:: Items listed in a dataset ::
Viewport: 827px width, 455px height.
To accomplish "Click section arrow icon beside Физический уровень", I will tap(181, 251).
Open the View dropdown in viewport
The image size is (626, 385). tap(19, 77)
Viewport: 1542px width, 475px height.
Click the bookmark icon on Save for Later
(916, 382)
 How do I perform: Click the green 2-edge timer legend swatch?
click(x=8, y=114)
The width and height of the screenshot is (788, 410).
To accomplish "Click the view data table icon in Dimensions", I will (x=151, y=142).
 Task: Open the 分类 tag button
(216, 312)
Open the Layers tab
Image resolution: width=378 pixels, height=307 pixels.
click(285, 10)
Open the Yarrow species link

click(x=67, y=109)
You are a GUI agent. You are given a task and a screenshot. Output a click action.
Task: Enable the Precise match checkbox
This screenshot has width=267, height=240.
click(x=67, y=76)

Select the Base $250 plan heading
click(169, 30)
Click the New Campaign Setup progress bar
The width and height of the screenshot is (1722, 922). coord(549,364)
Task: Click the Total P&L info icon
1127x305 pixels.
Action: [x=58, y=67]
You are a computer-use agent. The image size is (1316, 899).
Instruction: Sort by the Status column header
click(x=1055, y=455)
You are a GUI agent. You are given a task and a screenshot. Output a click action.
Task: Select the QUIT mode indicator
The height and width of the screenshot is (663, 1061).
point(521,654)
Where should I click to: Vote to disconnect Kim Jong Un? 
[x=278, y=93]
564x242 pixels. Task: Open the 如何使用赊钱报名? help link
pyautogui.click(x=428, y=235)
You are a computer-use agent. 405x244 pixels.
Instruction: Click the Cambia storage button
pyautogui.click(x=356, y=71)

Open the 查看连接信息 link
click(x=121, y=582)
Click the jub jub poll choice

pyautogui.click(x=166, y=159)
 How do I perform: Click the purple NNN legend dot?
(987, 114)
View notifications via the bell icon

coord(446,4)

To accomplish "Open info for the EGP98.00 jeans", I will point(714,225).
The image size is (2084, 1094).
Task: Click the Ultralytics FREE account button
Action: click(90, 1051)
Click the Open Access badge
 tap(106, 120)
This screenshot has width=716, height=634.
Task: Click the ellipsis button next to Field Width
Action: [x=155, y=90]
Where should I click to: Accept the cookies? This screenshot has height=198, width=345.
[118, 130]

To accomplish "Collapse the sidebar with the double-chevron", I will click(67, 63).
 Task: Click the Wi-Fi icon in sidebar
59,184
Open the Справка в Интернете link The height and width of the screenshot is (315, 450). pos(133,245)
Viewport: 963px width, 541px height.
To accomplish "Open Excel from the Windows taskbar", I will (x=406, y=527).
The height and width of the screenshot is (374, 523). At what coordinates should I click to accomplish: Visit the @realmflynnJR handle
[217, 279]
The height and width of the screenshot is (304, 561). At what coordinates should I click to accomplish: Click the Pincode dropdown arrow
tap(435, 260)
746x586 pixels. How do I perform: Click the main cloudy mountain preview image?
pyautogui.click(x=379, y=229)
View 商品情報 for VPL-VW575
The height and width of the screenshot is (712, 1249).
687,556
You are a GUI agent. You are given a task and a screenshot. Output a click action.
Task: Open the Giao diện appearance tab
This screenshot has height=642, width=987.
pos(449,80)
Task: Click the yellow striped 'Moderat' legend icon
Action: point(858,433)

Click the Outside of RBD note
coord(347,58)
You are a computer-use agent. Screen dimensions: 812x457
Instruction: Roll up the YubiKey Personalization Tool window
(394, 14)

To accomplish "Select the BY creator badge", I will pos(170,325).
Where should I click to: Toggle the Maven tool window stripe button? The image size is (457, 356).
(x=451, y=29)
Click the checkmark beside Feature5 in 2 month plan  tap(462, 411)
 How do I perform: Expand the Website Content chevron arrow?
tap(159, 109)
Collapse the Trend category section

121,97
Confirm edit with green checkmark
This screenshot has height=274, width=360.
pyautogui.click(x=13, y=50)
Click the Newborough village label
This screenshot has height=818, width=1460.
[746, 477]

:: Task goal ::
Could you copy these lines character for character?

:: Answer for this exercise ::
Viewport: 827px width, 455px height.
To accomplish "Click section arrow icon beside Физический уровень", I will tap(181, 251).
Open the View dropdown in viewport
The image size is (626, 385). tap(19, 77)
Viewport: 1542px width, 475px height.
Click the bookmark icon on Save for Later
(916, 382)
 How do I perform: Click the green 2-edge timer legend swatch?
click(x=8, y=114)
The width and height of the screenshot is (788, 410).
To accomplish "Click the view data table icon in Dimensions", I will (x=151, y=142).
 Task: Open the 分类 tag button
(216, 312)
Open the Layers tab
Image resolution: width=378 pixels, height=307 pixels.
click(285, 10)
Open the Yarrow species link

click(x=67, y=109)
You are a GUI agent. You are given a task and a screenshot. Output a click action.
Task: Enable the Precise match checkbox
This screenshot has width=267, height=240.
click(x=67, y=76)

Select the Base $250 plan heading
click(169, 30)
Click the New Campaign Setup progress bar
The width and height of the screenshot is (1722, 922). coord(549,364)
Task: Click the Total P&L info icon
1127x305 pixels.
Action: [x=58, y=67]
You are a computer-use agent. The image size is (1316, 899).
Instruction: Sort by the Status column header
click(x=1055, y=455)
You are a GUI agent. You are given a task and a screenshot. Output a click action.
Task: Select the QUIT mode indicator
The height and width of the screenshot is (663, 1061).
point(521,654)
Where should I click to: Vote to disconnect Kim Jong Un? 
[x=278, y=93]
564x242 pixels. Task: Open the 如何使用赊钱报名? help link
pyautogui.click(x=428, y=235)
You are a computer-use agent. 405x244 pixels.
Instruction: Click the Cambia storage button
pyautogui.click(x=356, y=71)

Open the 查看连接信息 link
click(x=121, y=582)
Click the jub jub poll choice

pyautogui.click(x=166, y=159)
 How do I perform: Click the purple NNN legend dot?
(987, 114)
View notifications via the bell icon

coord(446,4)

To accomplish "Open info for the EGP98.00 jeans", I will point(714,225).
The image size is (2084, 1094).
Task: Click the Ultralytics FREE account button
Action: click(90, 1051)
Click the Open Access badge
 tap(106, 120)
This screenshot has width=716, height=634.
Task: Click the ellipsis button next to Field Width
Action: [x=155, y=90]
Where should I click to: Accept the cookies? This screenshot has height=198, width=345.
[118, 130]

To accomplish "Collapse the sidebar with the double-chevron", I will click(67, 63).
 Task: Click the Wi-Fi icon in sidebar
59,184
Open the Справка в Интернете link The height and width of the screenshot is (315, 450). pos(133,245)
Viewport: 963px width, 541px height.
To accomplish "Open Excel from the Windows taskbar", I will (x=406, y=527).
The height and width of the screenshot is (374, 523). At what coordinates should I click to accomplish: Visit the @realmflynnJR handle
[217, 279]
The height and width of the screenshot is (304, 561). At what coordinates should I click to accomplish: Click the Pincode dropdown arrow
tap(435, 260)
746x586 pixels. How do I perform: Click the main cloudy mountain preview image?
pyautogui.click(x=379, y=229)
View 商品情報 for VPL-VW575
The height and width of the screenshot is (712, 1249).
687,556
You are a GUI agent. You are given a task and a screenshot. Output a click action.
Task: Open the Giao diện appearance tab
This screenshot has height=642, width=987.
pos(449,80)
Task: Click the yellow striped 'Moderat' legend icon
Action: point(858,433)

Click the Outside of RBD note
coord(347,58)
You are a computer-use agent. Screen dimensions: 812x457
Instruction: Roll up the YubiKey Personalization Tool window
(394, 14)

To accomplish "Select the BY creator badge", I will pos(170,325).
Where should I click to: Toggle the Maven tool window stripe button? The image size is (457, 356).
(x=451, y=29)
Click the checkmark beside Feature5 in 2 month plan  tap(462, 411)
 How do I perform: Expand the Website Content chevron arrow?
tap(159, 109)
Collapse the Trend category section

121,97
Confirm edit with green checkmark
This screenshot has height=274, width=360.
pyautogui.click(x=13, y=50)
Click the Newborough village label
This screenshot has height=818, width=1460.
[746, 477]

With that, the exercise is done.